Sont-ils des moutons, comme la déclaré avant tant de véhémence Marcel Ghanem en ouverture de son émission Kalam Ennas, les suiveurs hébétés de bergers malhonnêtes et arrogants, ou bien s’agit-il de tout autre chose ?

Dans le clip qu’il a réalisé pour le groupe franco-libanais Teleferik, Hany Tamba* met en scène une femme malheureuse, délaissée, battue – magnifiquement interprétée par la comédienne et danseuse Caroline Hatem. Métaphore émouvante du peuple libanais.

Cette figure tragique, belle et diaphane, ne parvient pas, malgré toutes les choses qu’elle a pu se dire, toutes les promesses qu’elle a pu se faire, toutes les révoltes qui bouillonnent en elle, à se séparer de cet homme, ce monstre, ce diable qui la tourmente.

"Quand le groupe Teleferik m’a proposé de mettre en images un morceau de leur début album Lune Electrik, j’étais, bien évidemment ravi, raconte Hany Tamba. Le morceau en question, Mystic Machine, n’est pas le titre du CD le plus facile à illustrer. En écoutant les paroles poétiques décrivant un Beyrouth rêvé mais qui change et noircit, 'Un Levant qui tourne noir, amer comme le marc', je ne pouvais m’empêcher de voir des images illustrant de manière littérale ces propos. Des images de la ville, des constructions, d’embouteillages et de poubelles… Tout ce que je ne voulais pas, car on peut facilement tomber dans les clichés."

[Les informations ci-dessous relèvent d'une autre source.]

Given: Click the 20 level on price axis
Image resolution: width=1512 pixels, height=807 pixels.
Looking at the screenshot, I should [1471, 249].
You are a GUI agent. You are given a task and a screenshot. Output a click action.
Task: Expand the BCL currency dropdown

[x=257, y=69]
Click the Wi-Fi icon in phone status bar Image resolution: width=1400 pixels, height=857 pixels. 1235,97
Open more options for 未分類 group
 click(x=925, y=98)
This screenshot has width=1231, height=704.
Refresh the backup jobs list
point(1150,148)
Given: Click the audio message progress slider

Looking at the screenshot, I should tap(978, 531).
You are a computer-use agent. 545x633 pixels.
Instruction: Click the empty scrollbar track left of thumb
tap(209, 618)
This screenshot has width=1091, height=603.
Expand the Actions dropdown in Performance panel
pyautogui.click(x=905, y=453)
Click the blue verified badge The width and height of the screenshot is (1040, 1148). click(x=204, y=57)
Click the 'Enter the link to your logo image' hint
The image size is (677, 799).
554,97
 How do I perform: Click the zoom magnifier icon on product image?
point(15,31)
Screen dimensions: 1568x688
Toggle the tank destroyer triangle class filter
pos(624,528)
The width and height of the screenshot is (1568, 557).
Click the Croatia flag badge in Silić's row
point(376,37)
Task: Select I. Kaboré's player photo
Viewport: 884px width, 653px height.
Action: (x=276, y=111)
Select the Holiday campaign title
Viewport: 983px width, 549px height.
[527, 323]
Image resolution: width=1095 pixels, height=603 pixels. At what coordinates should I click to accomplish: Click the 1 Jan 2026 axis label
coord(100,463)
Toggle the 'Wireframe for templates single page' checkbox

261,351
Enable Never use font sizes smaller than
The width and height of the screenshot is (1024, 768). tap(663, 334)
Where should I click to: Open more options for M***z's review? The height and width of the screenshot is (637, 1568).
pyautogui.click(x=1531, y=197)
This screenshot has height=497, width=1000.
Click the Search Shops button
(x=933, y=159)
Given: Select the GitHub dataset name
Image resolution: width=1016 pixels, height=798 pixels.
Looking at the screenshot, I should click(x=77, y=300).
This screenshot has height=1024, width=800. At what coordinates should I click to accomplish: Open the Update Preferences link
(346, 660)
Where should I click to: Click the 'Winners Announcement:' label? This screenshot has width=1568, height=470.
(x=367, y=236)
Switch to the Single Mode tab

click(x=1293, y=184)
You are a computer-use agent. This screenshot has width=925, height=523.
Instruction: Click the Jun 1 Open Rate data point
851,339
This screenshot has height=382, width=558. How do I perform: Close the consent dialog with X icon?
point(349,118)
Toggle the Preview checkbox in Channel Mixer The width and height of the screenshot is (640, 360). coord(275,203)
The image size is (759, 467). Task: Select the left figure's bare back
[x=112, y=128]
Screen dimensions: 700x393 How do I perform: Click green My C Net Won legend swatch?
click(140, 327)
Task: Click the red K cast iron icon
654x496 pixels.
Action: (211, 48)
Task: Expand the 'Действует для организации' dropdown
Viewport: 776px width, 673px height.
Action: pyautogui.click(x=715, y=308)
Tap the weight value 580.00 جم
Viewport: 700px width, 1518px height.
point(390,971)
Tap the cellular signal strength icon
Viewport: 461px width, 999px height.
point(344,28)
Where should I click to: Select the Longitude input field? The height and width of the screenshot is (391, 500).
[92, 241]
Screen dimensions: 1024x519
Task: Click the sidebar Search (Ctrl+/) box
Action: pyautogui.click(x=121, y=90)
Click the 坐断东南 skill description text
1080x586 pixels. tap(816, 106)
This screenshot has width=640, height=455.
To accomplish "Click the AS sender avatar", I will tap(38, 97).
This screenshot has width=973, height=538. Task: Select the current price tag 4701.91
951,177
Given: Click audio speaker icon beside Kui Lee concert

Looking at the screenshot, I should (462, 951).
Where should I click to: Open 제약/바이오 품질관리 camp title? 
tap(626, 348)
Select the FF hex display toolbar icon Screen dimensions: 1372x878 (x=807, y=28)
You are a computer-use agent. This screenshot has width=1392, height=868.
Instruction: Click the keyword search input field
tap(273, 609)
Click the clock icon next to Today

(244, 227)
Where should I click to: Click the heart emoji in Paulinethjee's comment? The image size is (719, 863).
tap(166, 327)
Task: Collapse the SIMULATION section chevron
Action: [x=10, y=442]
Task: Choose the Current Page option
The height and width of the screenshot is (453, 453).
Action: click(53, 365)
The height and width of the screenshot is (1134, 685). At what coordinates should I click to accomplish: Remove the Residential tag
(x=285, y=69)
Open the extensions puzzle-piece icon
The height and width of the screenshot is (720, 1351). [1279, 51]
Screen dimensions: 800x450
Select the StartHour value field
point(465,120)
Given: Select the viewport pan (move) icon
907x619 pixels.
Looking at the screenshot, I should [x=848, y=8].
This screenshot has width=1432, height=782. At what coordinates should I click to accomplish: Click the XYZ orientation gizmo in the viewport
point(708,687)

"Ce que je voulais, continue-t-il, c’est raconter le pays de façon indirecte et subtile tout en injectant une atmosphère pesante. J’ai donc choisi l’histoire d’un couple, d’une femme enfermée entre quatre murs et qui rêve de liberté en attendant le retour de son partenaire violent et autoritaire. Elle écrit, elle danse… Elle connaît son sort, sait qu’elle devrait quitter son mari et changer de vie, mais ne peut pas, ne veut pas car elle espère tous les jours que les choses changeront. Le Syndrome de Stockholm en quelque sorte, créant un parallèle avec la relation compliquée que les Libanais entretiennent avec leur pays et leurs dirigeants."

Les Libanais, trop longtemps prisonniers d’un système confessionnel éculé et d’une société gangrenée par la corruption, auraient-ils développé empathie et sympathie envers leurs geôliers / dirigeants comme cette femme meurtrie envers son geôlier / mari ?

Si ce n’était pas le cas, comment expliquer cette soumission, cette acceptation de l’inacceptable, cette incapacité de s’émanciper, et surtout cette affection indulgente qu’ont les libanais pour des leaders qui les ignorent ou les maltraitent ?

Moutons de Panurge ou Syndrome de Stockholm, qu’en pensez-vous ?




* Hany Tamba a realisé plusieurs court-métrages, dont 'Mabrouk Again' et 'After Shave' (César du Meilleur Court Métrage en 2006) et un long-métrage 'Melodrama Habibi'.